Once assigned the case, the SDR entity will determine whether the difference between the billed charges and the expected charges are justified, meaning that the additional charge (i) reflects the cost of a medically necessary item or service and (ii) is based on unforeseen circumstances that could not have been reasonably anticipated. If not, the individual will only be responsible for paying the expected charge listed in the good faith estimate. If those criteria are met, however, the individual will be responsible for paying the lesser of the billed charge or the median payment amount for the same or similar service in the geographic area, unless the median amount is less than the expected charge in which case the expected charge in the good faith notice would be applied instead.

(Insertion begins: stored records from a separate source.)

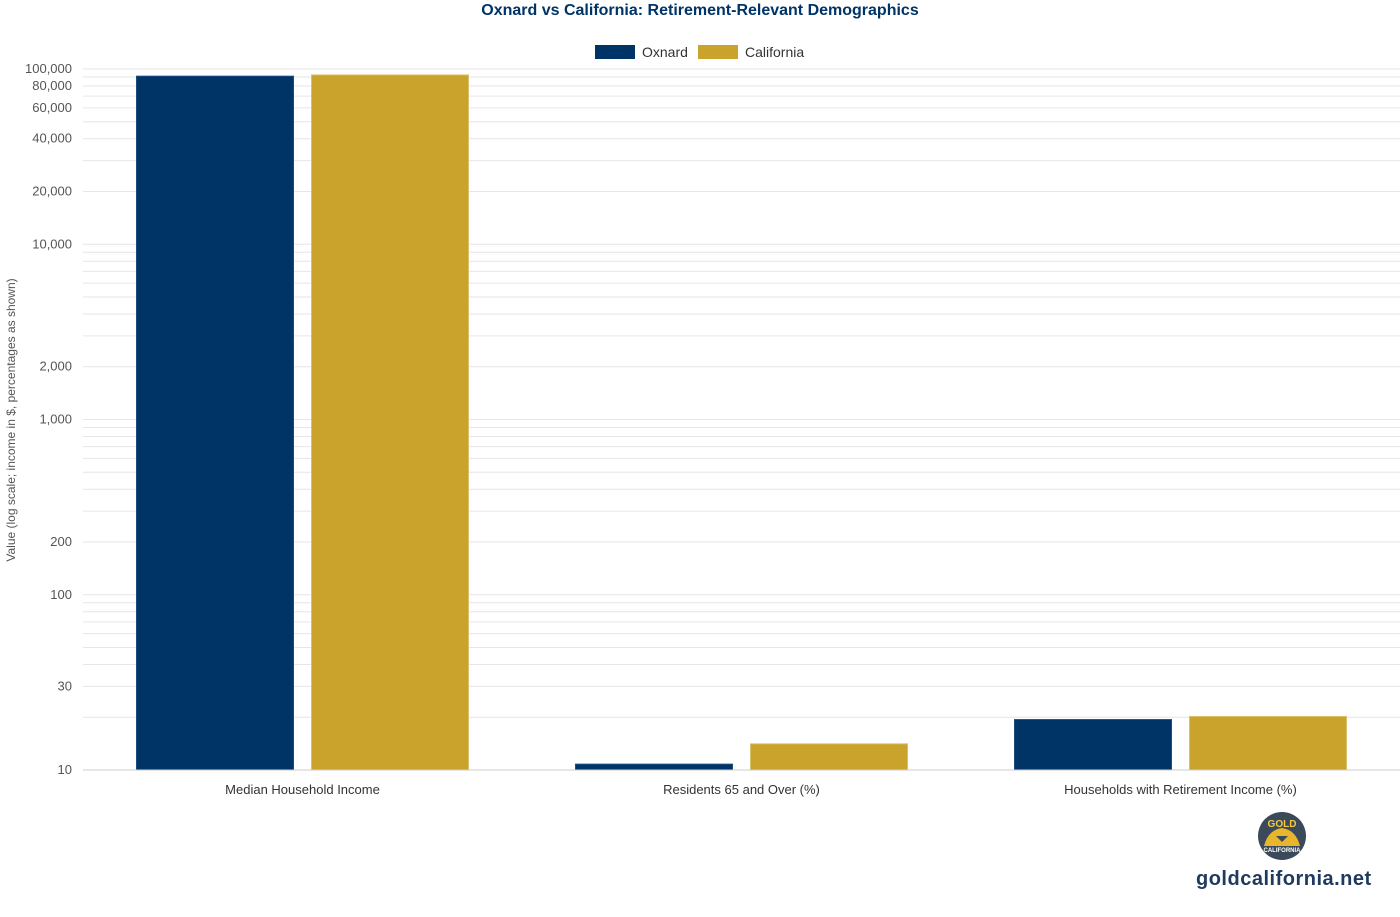  What do you see at coordinates (302, 790) in the screenshot?
I see `x-tick-label: Median Household Income` at bounding box center [302, 790].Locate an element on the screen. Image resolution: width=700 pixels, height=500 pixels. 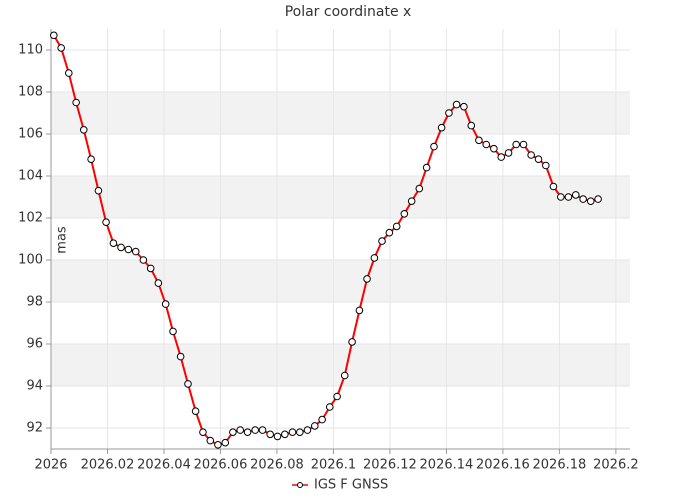
x-tick-label: 2026.16 is located at coordinates (503, 466).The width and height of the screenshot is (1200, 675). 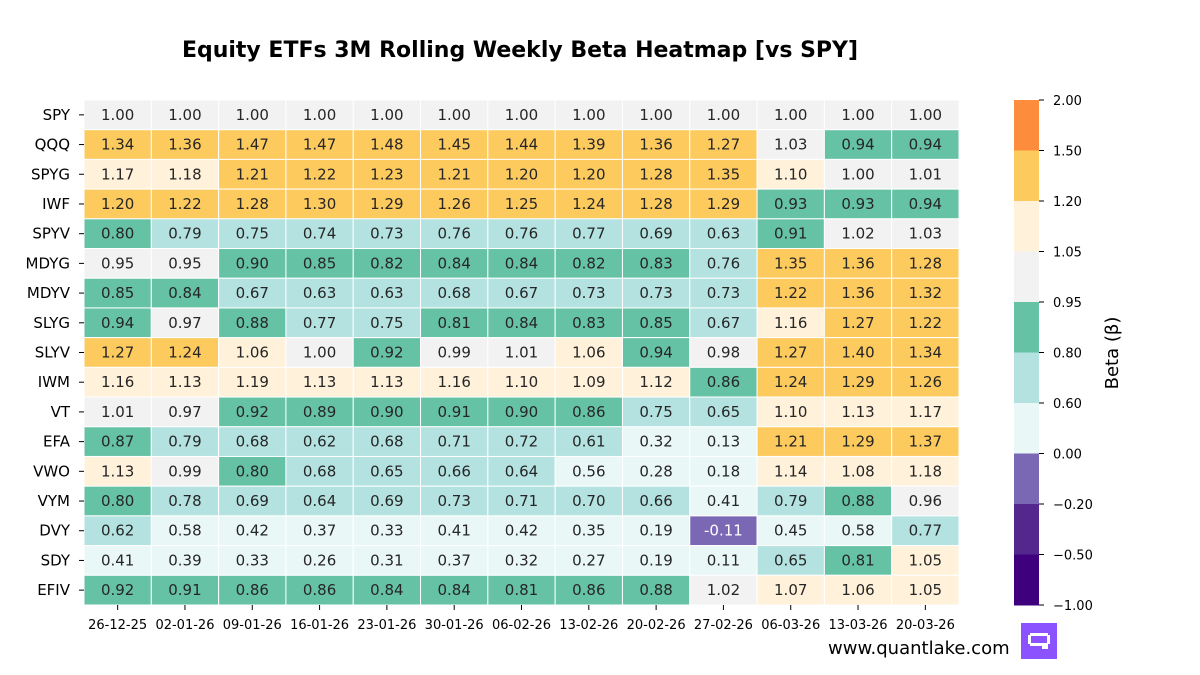 What do you see at coordinates (118, 353) in the screenshot?
I see `heatmap-cell-value: 1.27` at bounding box center [118, 353].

Considerations Going Forward

Although the Departments’ interim final rulemaking adds significant details to the No Surprises Act’s requirements, there are still critical aspects of the regulatory scheme that have yet to be fully fleshed out.  For example, the Departments announced that they will be rolling out an as-yet unpublished online portal to administer the IDR process.  As envisioned by the rulemaking, parties will use this portal to, among other things, provide opposing parties with notice of the initiation of IDR proceedings. 

Even more fundamentally, the Departments seek additional comment on a number of topics that could significantly influence the IDR process.  For example, the Departments requested additional comments on:

  • The “appropriateness and scope” of the additional factors used to deviate from the QPAs in the IDR process and how IDR entities should consider the factors used to deviate from the QPA;
  • The factors IDR entities are prohibited from considering in making payment determinations;
  • The regulations’ batching and bundling criteria, including whether allowing consideration of bundled claims could be used to evade batching requirements and incentivize overuse of the IDR process;
  • The Departments’ random selection approach when parties fail to agree on an IDR entity; and
  • Whether any additional accreditation or training standards would meet the Departments’ IDR entity certification requirements, including “whether additional flexibility is needed to help encourage innovation in the provision of IDR services.”

With critical issues throughout the entire IDR process up for potential modification, the Departments’ most recent interim final rulemaking may very well not be the last word on how the No Surprises Act will be administered.  The rulemaking is scheduled to be published in the Federal Register tomorrow (October 7), meaning that comments on the rulemaking will be due December 6, 2021.